Carcassonne wurde im 3. Jahrhundert zunächst von den Römern befestigt, von den Westgoten erweitert und nach dem Albigenserkreuzzug 1209 zur südlichen Festung der französischen Krone, nachdem sie den Trencavels entrissen worden war. Im 17. Jahrhundert hatte die Anlage ihren strategischen Wert verloren und verfiel zusehends.
In den 1850er-Jahren rekonstruierte der Architekt Eugène Viollet-le-Duc die konischen Dächer, die Zinnen und die Außenmauern – die Cité, die Sie heute sehen, stammt daher teils aus dem 13. Jahrhundert und ist teils die berühmteste mittelalterliche Restaurierung des 19. Jahrhunderts in Europa. Sie ist der Grund dafür, dass der Ort so aussieht, wie man sich Märchenschlösser vorstellt.
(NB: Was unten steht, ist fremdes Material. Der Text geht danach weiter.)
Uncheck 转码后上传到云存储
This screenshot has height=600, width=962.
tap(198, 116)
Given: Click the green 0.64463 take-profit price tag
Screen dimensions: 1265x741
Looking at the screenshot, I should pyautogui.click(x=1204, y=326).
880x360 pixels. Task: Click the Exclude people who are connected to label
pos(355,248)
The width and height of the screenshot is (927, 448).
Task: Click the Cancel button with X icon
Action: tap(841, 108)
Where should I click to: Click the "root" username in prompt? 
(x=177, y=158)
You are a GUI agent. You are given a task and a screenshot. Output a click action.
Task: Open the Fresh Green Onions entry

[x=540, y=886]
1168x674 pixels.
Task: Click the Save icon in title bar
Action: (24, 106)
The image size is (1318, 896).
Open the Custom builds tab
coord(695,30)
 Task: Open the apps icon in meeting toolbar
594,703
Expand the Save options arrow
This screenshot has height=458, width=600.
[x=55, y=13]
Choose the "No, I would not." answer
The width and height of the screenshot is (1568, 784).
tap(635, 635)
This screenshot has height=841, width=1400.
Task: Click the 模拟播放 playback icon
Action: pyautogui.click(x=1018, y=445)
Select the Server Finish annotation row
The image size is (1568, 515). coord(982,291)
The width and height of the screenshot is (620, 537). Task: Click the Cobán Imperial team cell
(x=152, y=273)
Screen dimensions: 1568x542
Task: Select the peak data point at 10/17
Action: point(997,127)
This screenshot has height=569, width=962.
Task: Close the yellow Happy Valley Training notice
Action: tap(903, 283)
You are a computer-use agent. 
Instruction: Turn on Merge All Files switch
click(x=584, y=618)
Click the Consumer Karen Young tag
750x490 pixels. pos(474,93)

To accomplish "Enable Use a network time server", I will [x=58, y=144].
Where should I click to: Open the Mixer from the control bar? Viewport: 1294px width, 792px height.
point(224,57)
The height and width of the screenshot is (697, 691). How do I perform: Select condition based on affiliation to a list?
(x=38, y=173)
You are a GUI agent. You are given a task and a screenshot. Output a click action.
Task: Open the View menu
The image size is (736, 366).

Die Cité selbst – die gepflasterten Gassen, die Basilique St-Nazaire, die Geschäfte und Restaurants – können Sie kostenfrei erkunden. Der Eintritt gilt für das Château Comtal und den Wehrgang auf der Stadtmauer, die vom französischen Denkmalamt (CMN) verwaltet werden. Der Blick von den Zinnen des Turms über die Unterstadt und die Ebene mit den Weinbergen ist das, weshalb Besucher hierherkommen.